But then again: Some people judge the quality of compression (whether photos, video or sound) solely based on the file size - disregading both the software creating the file, and the method used, taking for granted that bigger file = better quality. For "natural" shapes, JPEG is actually quite good.
Note one very important thing about JPEG (that also holds for MP3 and AAC audio and MPEG/H.26x video): Compression is not standardized. Decompression is! Two JPEG files may contain very different data streams, both decompressing to very similar expanded images. Two compressors may use very different strategies for creating a data stream that will decompress to the desired result. Simple software just find "something that works"; more advanced software may try out different alternatives, do the decompessing and see how much it differs from the uncompressed input image, and select the encoding that minimises the differences. Or set parameters to reduce losses below a given treshold.
The basic idea of JPEG is that with a point light source illuminating a flat surface, the brightness will vary over the surface by a cosine function. With a distant, "flat" light source like the sun, a spherical surface will receive ligth varying with the cosine of the angle between the light source and the surface normal. A matte (non-blank) surface reflects light in given direction as a cosine function of the angle to the direction of the light. An opaque material, such as a white lamp dome, spreads light in a similar way.

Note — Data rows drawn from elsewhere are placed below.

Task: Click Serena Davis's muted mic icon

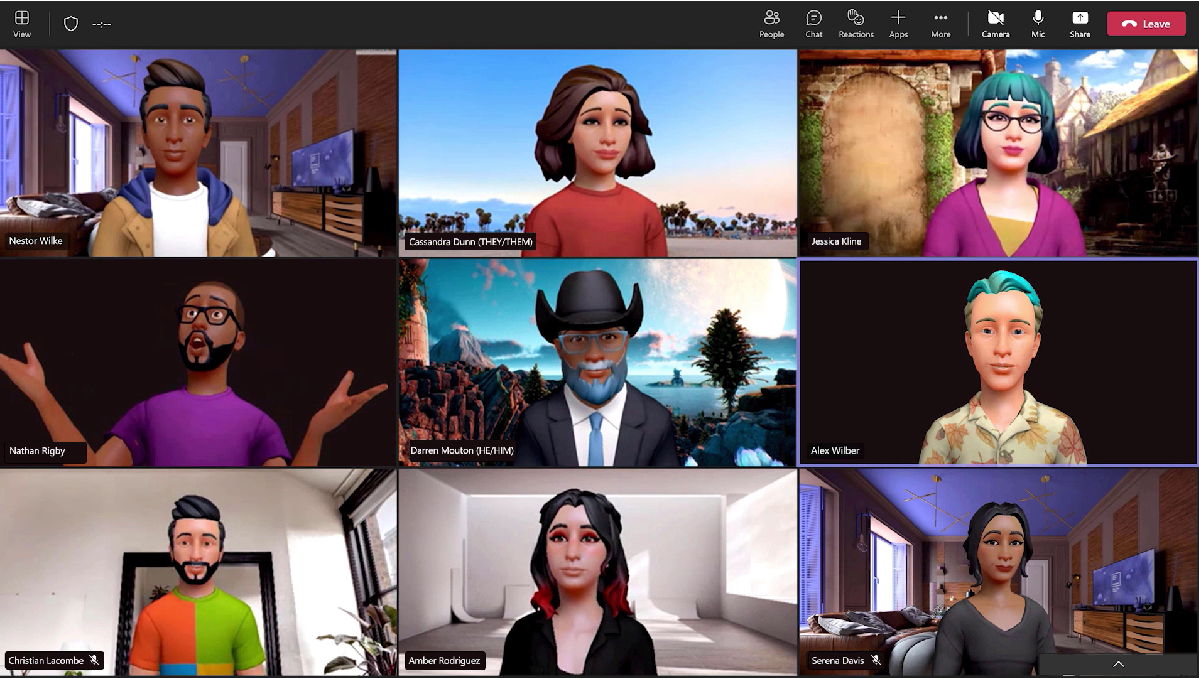Action: tap(876, 660)
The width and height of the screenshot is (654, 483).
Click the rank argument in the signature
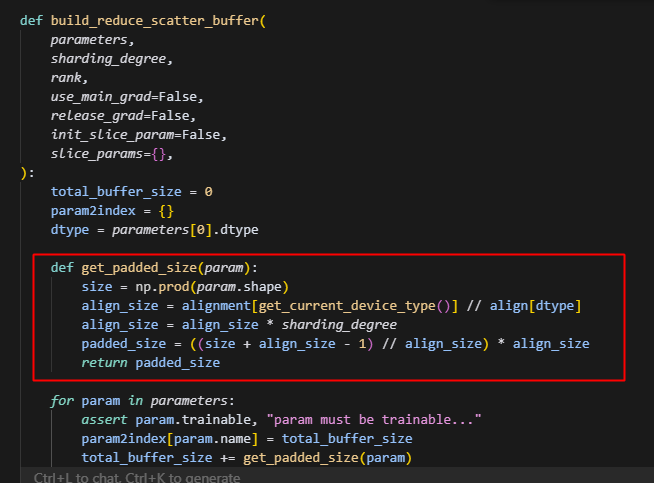69,78
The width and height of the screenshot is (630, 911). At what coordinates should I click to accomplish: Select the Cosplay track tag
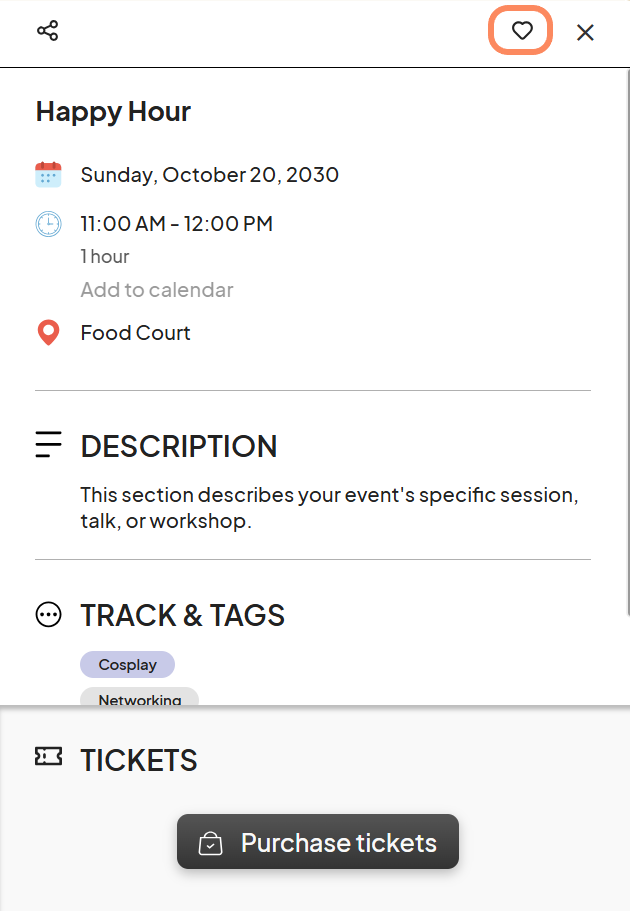(127, 665)
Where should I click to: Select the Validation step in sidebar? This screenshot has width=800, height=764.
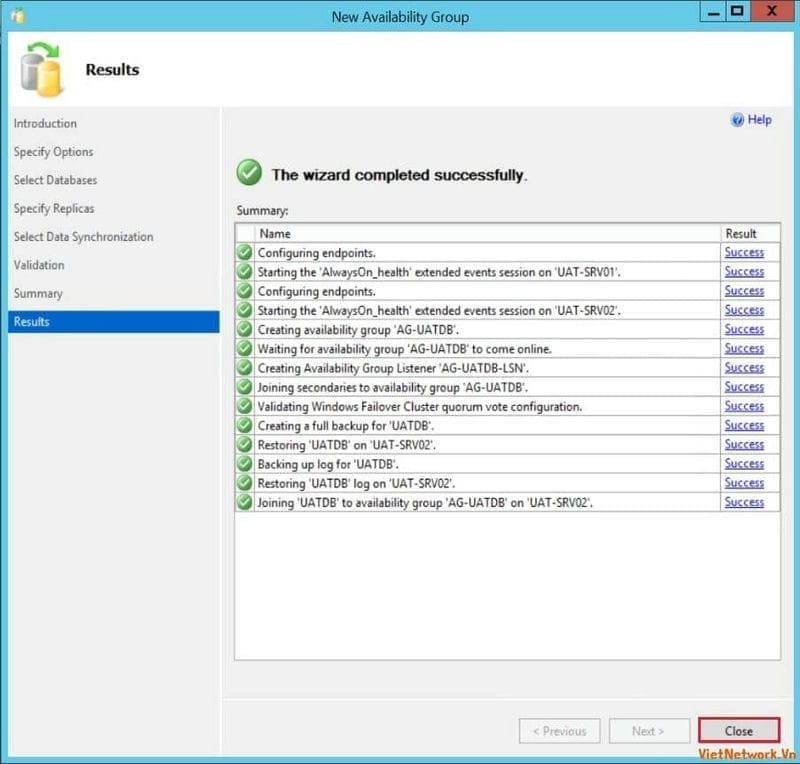(x=39, y=265)
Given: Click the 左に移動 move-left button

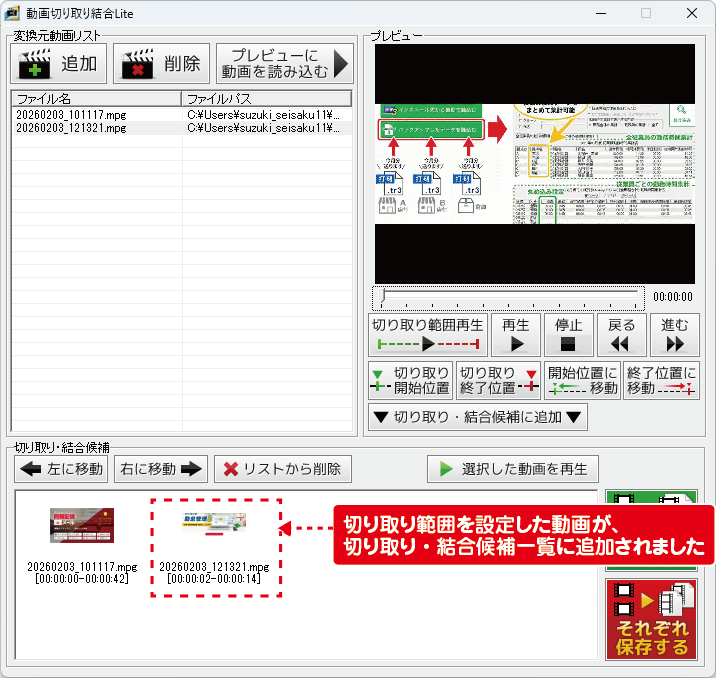Looking at the screenshot, I should tap(61, 468).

So, cosine distriubtions are very common. A photo of a smooth ball illuminated by a point source (or by flat light) could in theory be reduces to a handful of number describing the intensity and color of the light source, the size and reflectivity of the ball. These numbers are what a JPEG compressor strives to find.

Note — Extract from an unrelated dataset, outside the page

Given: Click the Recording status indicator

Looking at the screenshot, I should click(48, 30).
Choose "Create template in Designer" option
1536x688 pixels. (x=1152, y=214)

Photos of smooth balls are not that common, so the image is split into quite small squares that "locally" is like a section of a close-to-spherical surface. The first approximation is to assume that it is part of a sphere, and determine, from the distribution of tones, the radius and a possible light source. For e.g. cheek sections of a portrait, even the first try may come very close to the input image. In other sections, like around the eyes, lips etc., the compressor must select the most dominant spherical surface, and then add another surface the same way, so that when the two are added, they come closer to the original. To get even closer, a third elmemnt can be added, a forth, and so on. If you end up with a discrepancy from the original less that the value of the least significant bit (i.e. if the pixel value are integers from 0 to e.g. 2**8 and the packed and unpacked values differ by less than 0.5), you are actually loosing nothing, yet the series required to represent this may be more compact than raw encoding of every pixel.
If a picture contains elements far from natural cosine-friendly curvatures, but e.g. have lots of sharp transitions, then you must continue that series with many elements to reduce the discrepancies. But a good compressor will do that only in those parts where it is required: "Easy" picture parts receive only a small part of the bit budget, to leave more for the difficult parts. It could lead to e.g. the cheek being slightly smoother than in the original image, to make the text parts sharper.
Note that JPEG in fact tries to describe a limited-pixel-resolution image using continous functions over those square picture fragments. If it succeeds, with sufficientl small artifacts, it has in fact recreated an analog, resolution independent model of each fragment, that could in principle be resampled in any resolution before display (assuming that the resampling is done directly on the cosine functions, not on the unpacked raster image).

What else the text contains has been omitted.